Exam focus creates testing times for parents
Students read textbooks at a primary school in Luoyang, Central China's Henan province, Sept 1, 2015. [Photo/IC] |
LAST WEEK, the municipal education bureau of Chengdu, capital of Sichuan province, announced that several branches of the national extracurricular training agency Xueersi were involved in improper activities in the city, and required them to temporarily close and correct the wrongdoings. Southern Metropolis Daily comments:
The Chengdu municipal education bureau has listed the wrongdoings of Xueersi, namely entrusting other agencies to hold exams and organizing academic competitions without the approval of the local government.
These activities are against government policies that promote quality education and call for cutting pupils' academic workload, and Xueersi deserves to be penalized for its wrongdoings.
However, many such agencies nationwide reportedly hold unauthorized academic competitions for pupils. The fact that Xueersi has grown so big as to be listed on the New York Stock Exchange shows how big the market is.
That phenomenon sounds absurd, but it has its own logic behind it. For ordinary people, the national college entrance exam remains the only path for a better life for their children. As schools cut the workload for pupils, many parents seek the help of extracurricular training agencies to improve their children's academic performance.
Worse, as more parents send their children to extracurricular training agencies, those who insisted on not doing so fear their children might lag behind, so they end up sending their children to training agencies as well.
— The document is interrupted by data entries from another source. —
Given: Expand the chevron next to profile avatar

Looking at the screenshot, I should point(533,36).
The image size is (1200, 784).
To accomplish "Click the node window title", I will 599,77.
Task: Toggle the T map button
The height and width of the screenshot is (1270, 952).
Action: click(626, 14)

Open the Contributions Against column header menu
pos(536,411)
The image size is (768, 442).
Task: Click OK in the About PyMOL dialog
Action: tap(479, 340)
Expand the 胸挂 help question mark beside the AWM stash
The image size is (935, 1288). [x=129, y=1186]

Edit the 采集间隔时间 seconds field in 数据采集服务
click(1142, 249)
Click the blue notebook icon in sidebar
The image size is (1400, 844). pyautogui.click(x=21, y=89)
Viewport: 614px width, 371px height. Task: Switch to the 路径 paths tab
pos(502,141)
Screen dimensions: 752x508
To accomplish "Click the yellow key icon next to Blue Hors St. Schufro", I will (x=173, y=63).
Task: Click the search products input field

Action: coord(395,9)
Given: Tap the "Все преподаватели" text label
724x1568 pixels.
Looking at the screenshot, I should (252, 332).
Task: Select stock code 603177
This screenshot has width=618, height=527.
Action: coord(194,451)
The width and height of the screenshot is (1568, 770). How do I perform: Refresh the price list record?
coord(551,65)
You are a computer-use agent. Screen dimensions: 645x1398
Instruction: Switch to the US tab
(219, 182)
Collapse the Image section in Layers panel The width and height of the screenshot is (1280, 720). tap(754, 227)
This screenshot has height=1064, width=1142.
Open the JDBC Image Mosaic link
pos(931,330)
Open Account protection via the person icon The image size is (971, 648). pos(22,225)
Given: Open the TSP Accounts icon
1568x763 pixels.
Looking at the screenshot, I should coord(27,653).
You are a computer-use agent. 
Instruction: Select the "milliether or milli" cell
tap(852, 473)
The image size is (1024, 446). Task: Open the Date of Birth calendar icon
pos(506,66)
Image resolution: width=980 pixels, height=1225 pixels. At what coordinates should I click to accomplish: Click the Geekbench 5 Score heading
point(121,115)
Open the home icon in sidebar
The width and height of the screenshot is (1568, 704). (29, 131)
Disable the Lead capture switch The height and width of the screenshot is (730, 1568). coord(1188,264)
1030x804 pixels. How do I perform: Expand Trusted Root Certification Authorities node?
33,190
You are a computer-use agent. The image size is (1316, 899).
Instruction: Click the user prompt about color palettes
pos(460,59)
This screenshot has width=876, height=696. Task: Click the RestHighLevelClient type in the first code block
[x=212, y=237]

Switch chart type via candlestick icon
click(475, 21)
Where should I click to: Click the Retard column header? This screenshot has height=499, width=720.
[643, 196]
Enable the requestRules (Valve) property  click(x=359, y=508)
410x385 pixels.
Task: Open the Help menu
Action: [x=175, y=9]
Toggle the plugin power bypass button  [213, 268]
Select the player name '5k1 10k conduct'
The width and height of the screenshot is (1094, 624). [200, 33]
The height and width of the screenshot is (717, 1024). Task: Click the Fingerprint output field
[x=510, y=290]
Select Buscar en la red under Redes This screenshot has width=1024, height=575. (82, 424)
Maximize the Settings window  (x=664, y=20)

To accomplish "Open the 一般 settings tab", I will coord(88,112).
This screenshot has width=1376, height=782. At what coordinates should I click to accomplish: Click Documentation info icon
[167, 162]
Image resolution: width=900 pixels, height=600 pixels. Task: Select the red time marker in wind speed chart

Many parents have openly expressed their anger about Xueersi and similar extracurricular training agencies, but they have no choice other than to use them if their children are to compete with their peers.
That is why, when the bureau said it had got clues from people's complaints, many analysts guessed it was the parents that had blown the whistle.
However, the solution to the problem lies in better regulating the extracurricular market and changing the mindset of parents that only higher education leads to success.